Grant Application Details

Application Title: 
  • Improving Existing Drugs for Long QT Syndrome type 3 (LQT3) by hiPSC Disease-in-Dish Model
Public Abstract: 

This project uses patient hiPSC-derived cardiomyocytes to develop a safe and effective drug to treat a serious heart health condition. This research and product development will provide a novel method for a human genetic heart disorder characterized by long delay (long Q-T interval) between heart beats caused by mutations in the Na+ channel α subunit. Certain patients are genetically predisposed to a potentially fatal arrhythmogenic response to existing drugs to treat LQT3 since the drugs have off-target effects on other important ion channels in cardiomyocytes. We will use patient-derived hiPSC-cardiomyocytes to develop a safer drug (development candidate, DC) that will retain efficacy against the "leaky" Na+-channel yet minimize off-target effects in particular against the K+ hERG channel that can be responsible for the existing drug’s pro-arrhythmic effect. Since this problem is thought to occur severely in patients with the common KCHN2 variant, K897T (~33% of the white population), removing the off-target liability addresses a serious unmet clinical need. Futher, since we propose to modify an existing drug (i.e., do drug rescue), the path from patient-specific hiPSCs to clinic might be easier than for a completely new chemical entity. Lastly, an appealing aspect is that the hiPSCs were derived from a child to test his therapy, & we aim to produce a better drug for his treatment. Our goal is to complete development of the DC and initiate IND-enabling in vivo studies.

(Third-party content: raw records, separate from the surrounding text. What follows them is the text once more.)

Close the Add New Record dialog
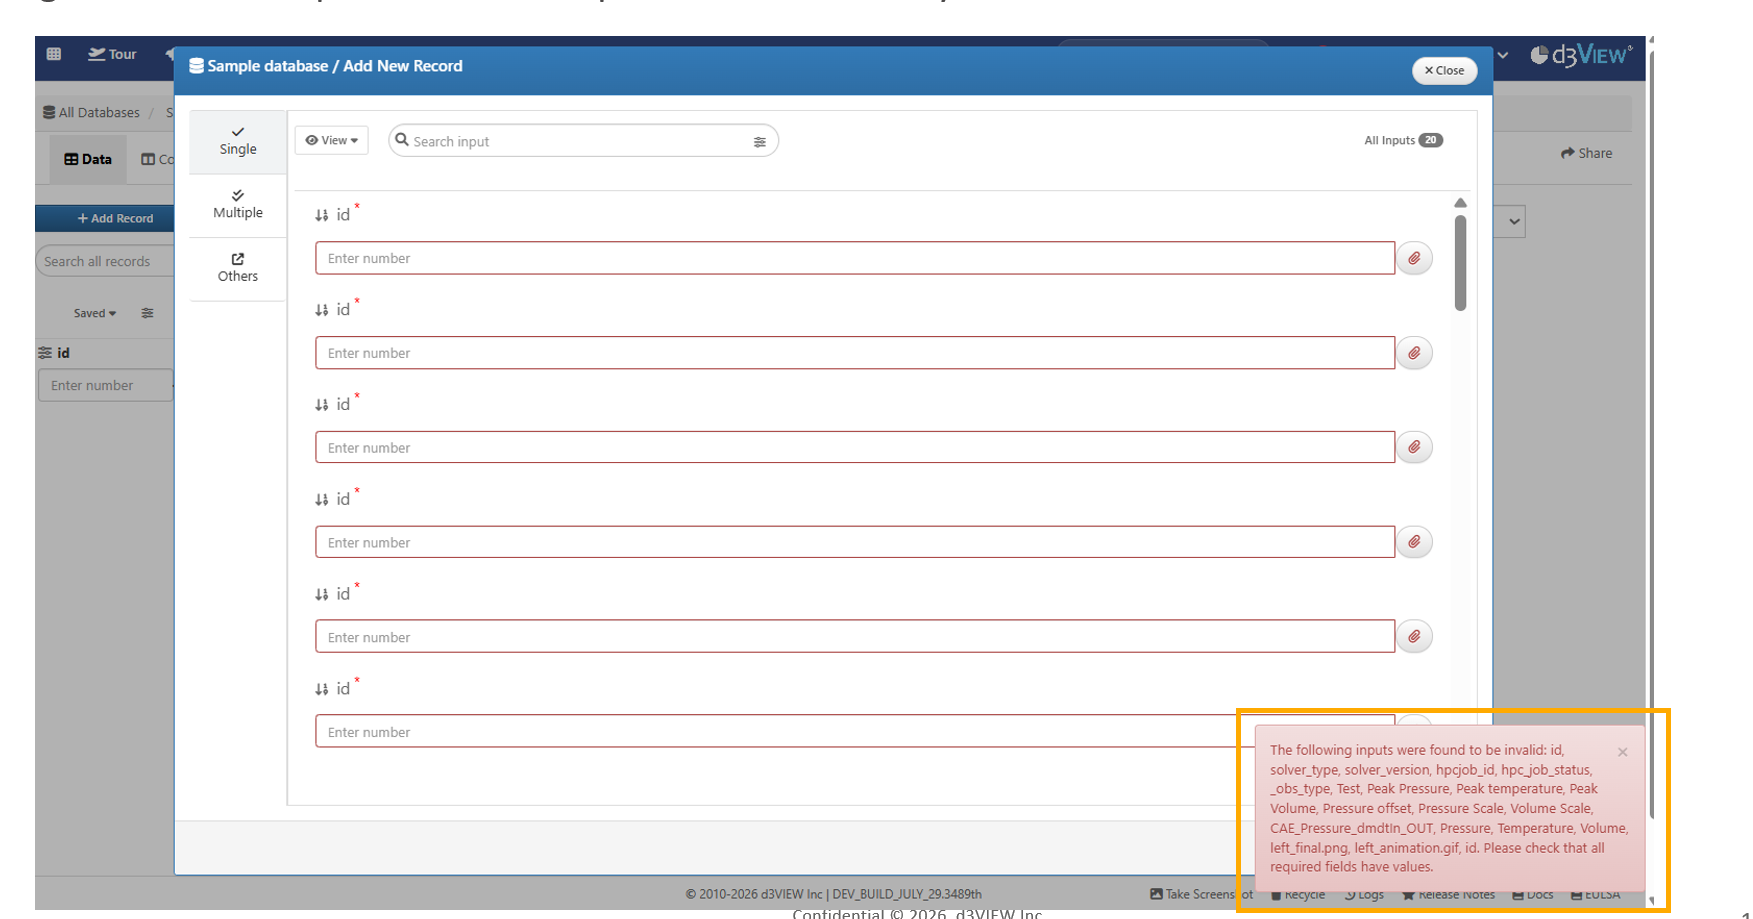Screen dimensions: 1753x919 coord(1444,70)
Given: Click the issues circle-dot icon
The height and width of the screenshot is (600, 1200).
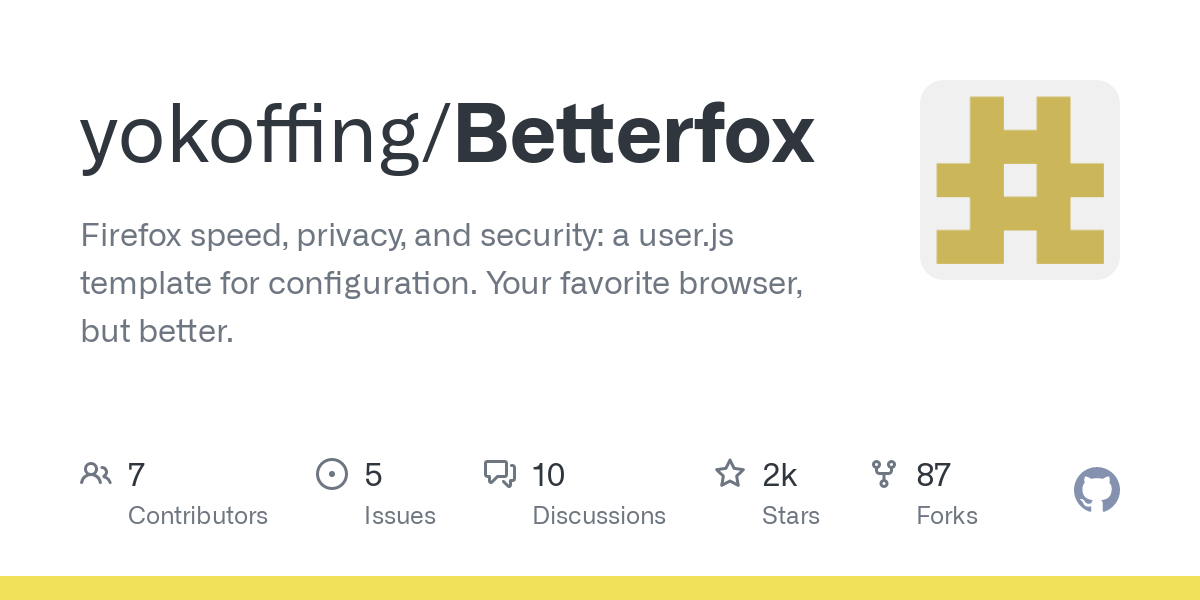Looking at the screenshot, I should [332, 474].
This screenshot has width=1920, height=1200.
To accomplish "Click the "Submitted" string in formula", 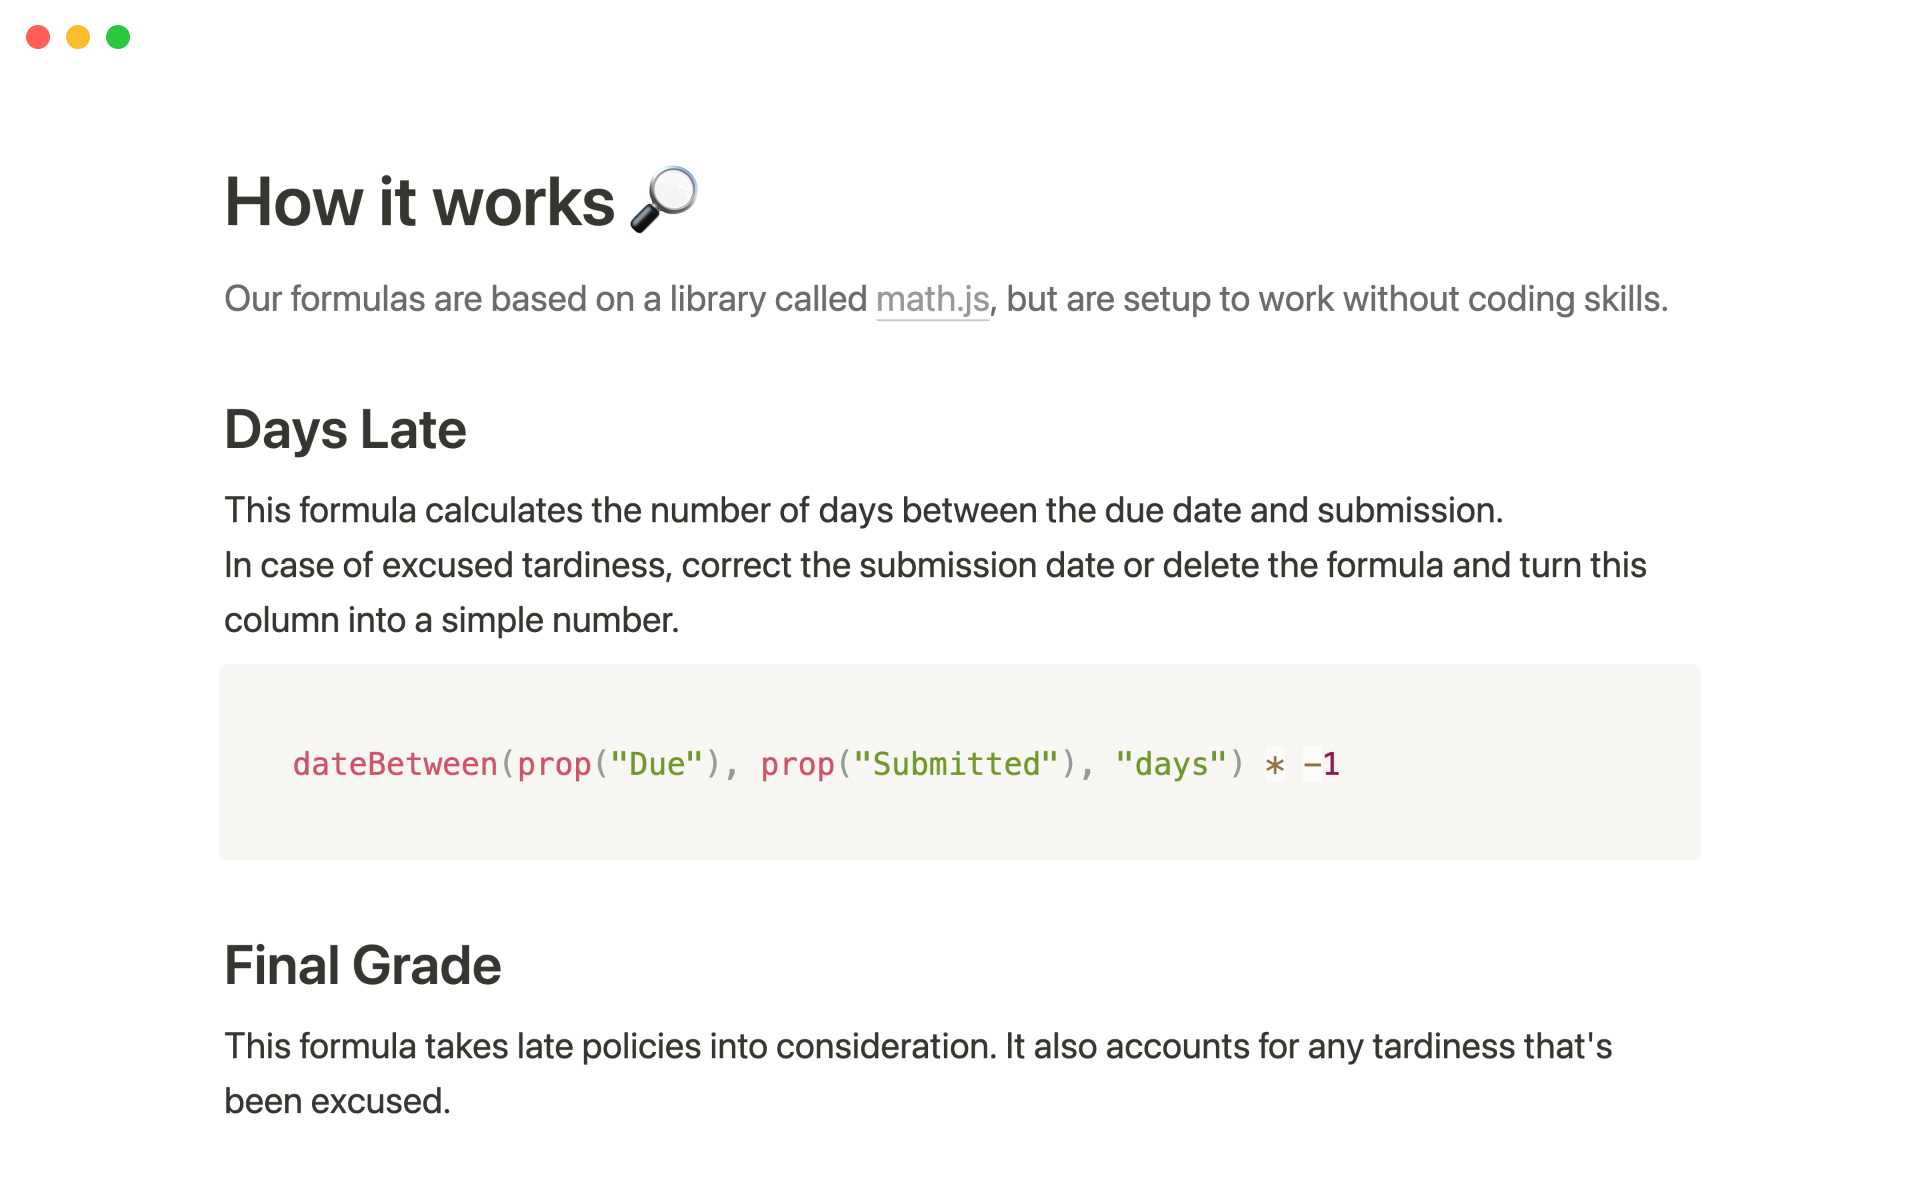I will [x=955, y=765].
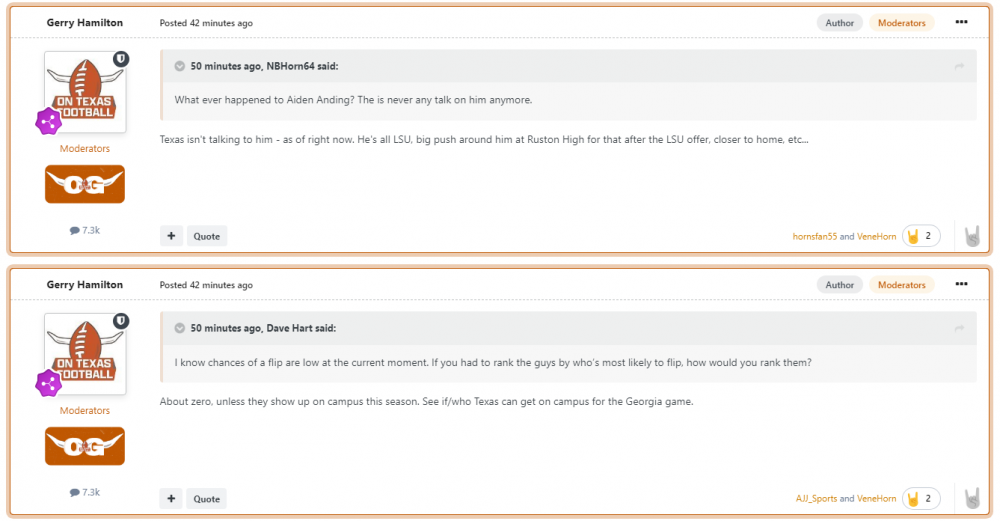Click moderator shield badge on second avatar
Viewport: 1000px width, 521px height.
point(121,321)
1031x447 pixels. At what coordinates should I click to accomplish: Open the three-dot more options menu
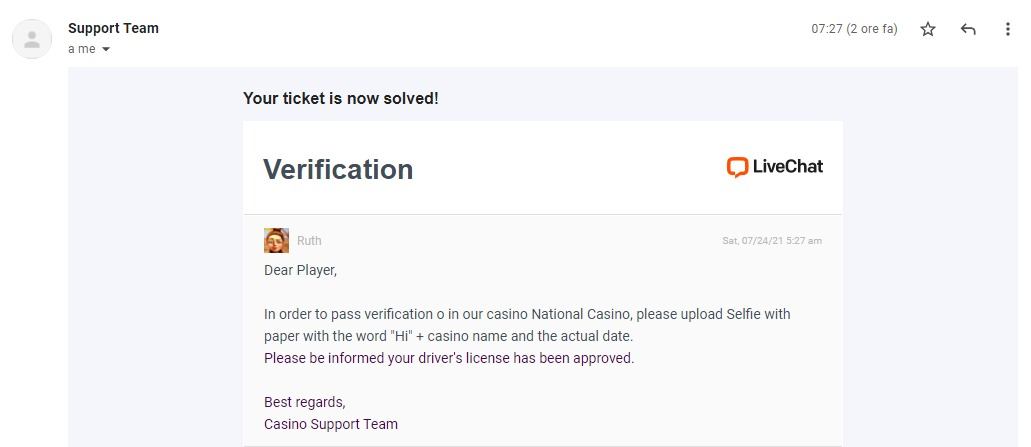[x=1007, y=29]
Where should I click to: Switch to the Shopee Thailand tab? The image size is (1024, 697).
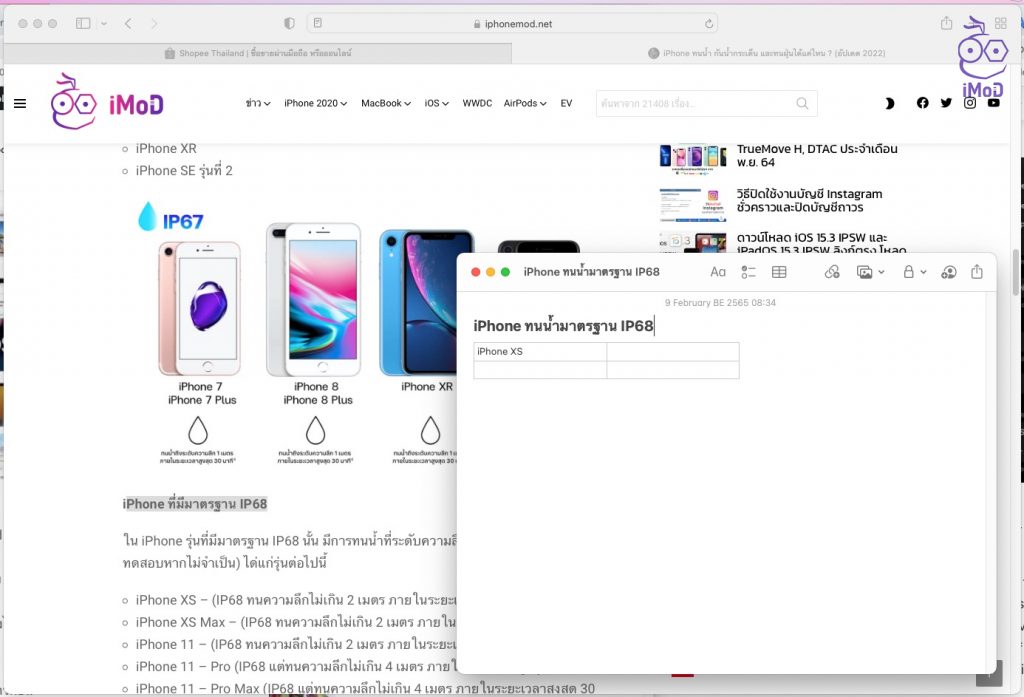click(258, 53)
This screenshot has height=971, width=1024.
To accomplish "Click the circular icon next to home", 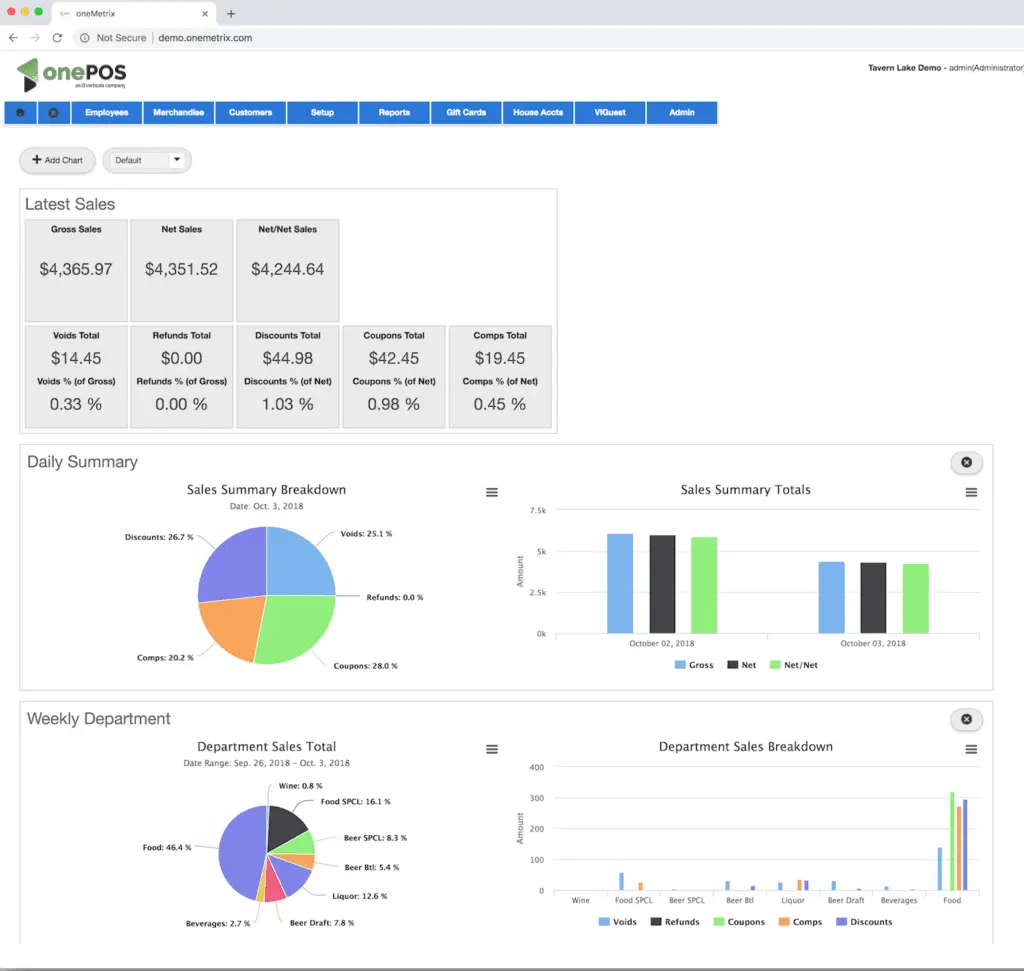I will [54, 112].
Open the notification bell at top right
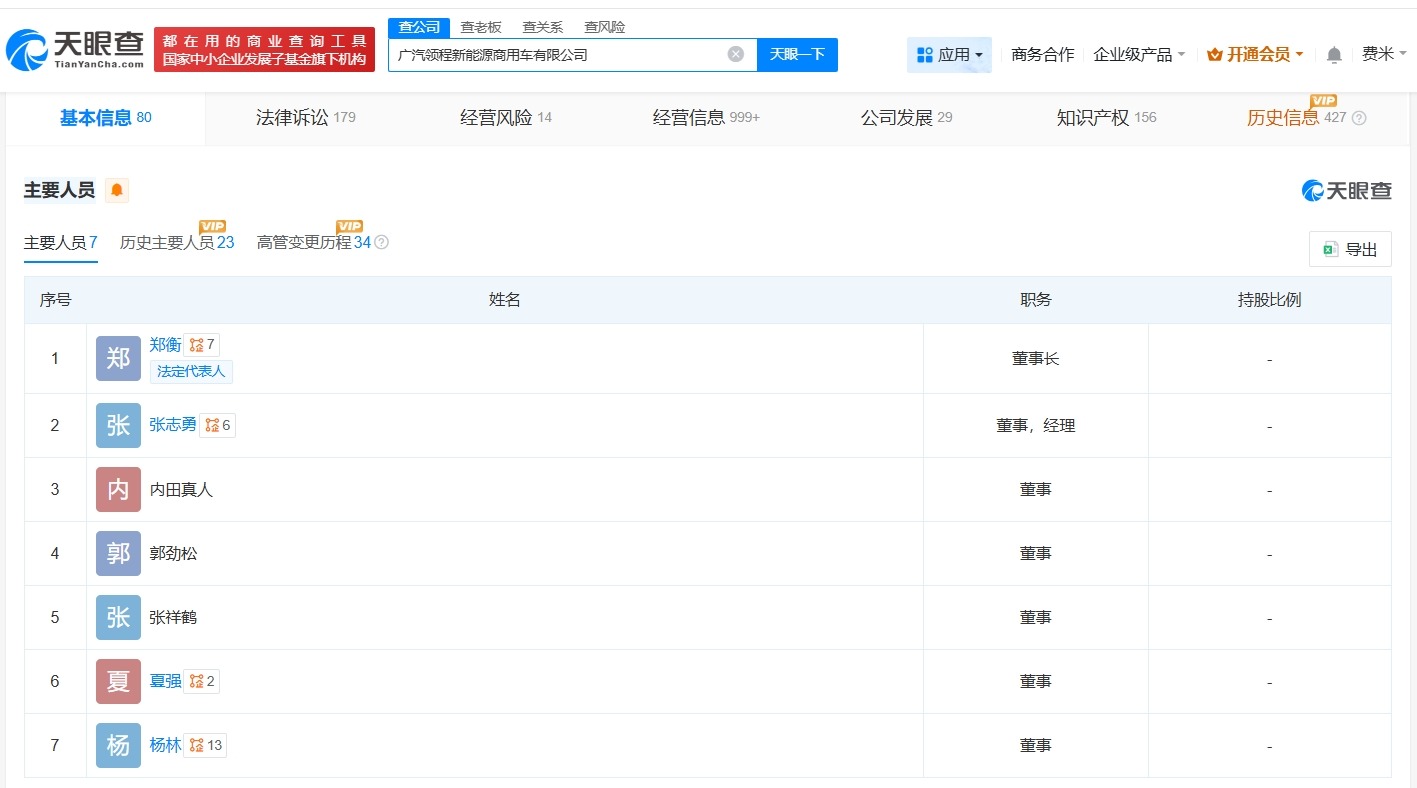The image size is (1417, 788). coord(1334,55)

Statement of Benefit to California: 

In the US, an estimated 850,000 adults are hospitalized for arrhythmias each year, making arrhythmias one of the top five causes of healthcare expenditures in the US with a direct cost of more than $40 billion annually for diagnosis, treatment & rehabilitation. The State of California has approximately 12% of the US population which translates to 102,000 individuals hospitalized every year for arrhythmias. Another 30,000 Californians die of sudden arrhythmic death syndrome every year. Arrhythmias are very common in older adults and because the population of California is aging, research to address this issue is important for human health and the State economy. Most serious arrhythmias affect people older than 60. This is because older adults are more likely to have heart disease & other health problems that can lead to arrhythmias. Older adults also tend to be more sensitive to the side effects of medicines, some of which can cause arrhythmias. Some medicines used to treat arrhythmias can even cause arrhythmias as a side effect. In the US, atrial fibrillation (a common type of arrhythmia that can cause problems) affects millions of people & the number is rising. Accordingly, the same problem is present in California. Thus, successful completion of this work will not only provide citizens of California much needed advances in cardiovascular health technology & improvement in health care but an improved heart drug. This will provide high paying jobs & significant tax revenue.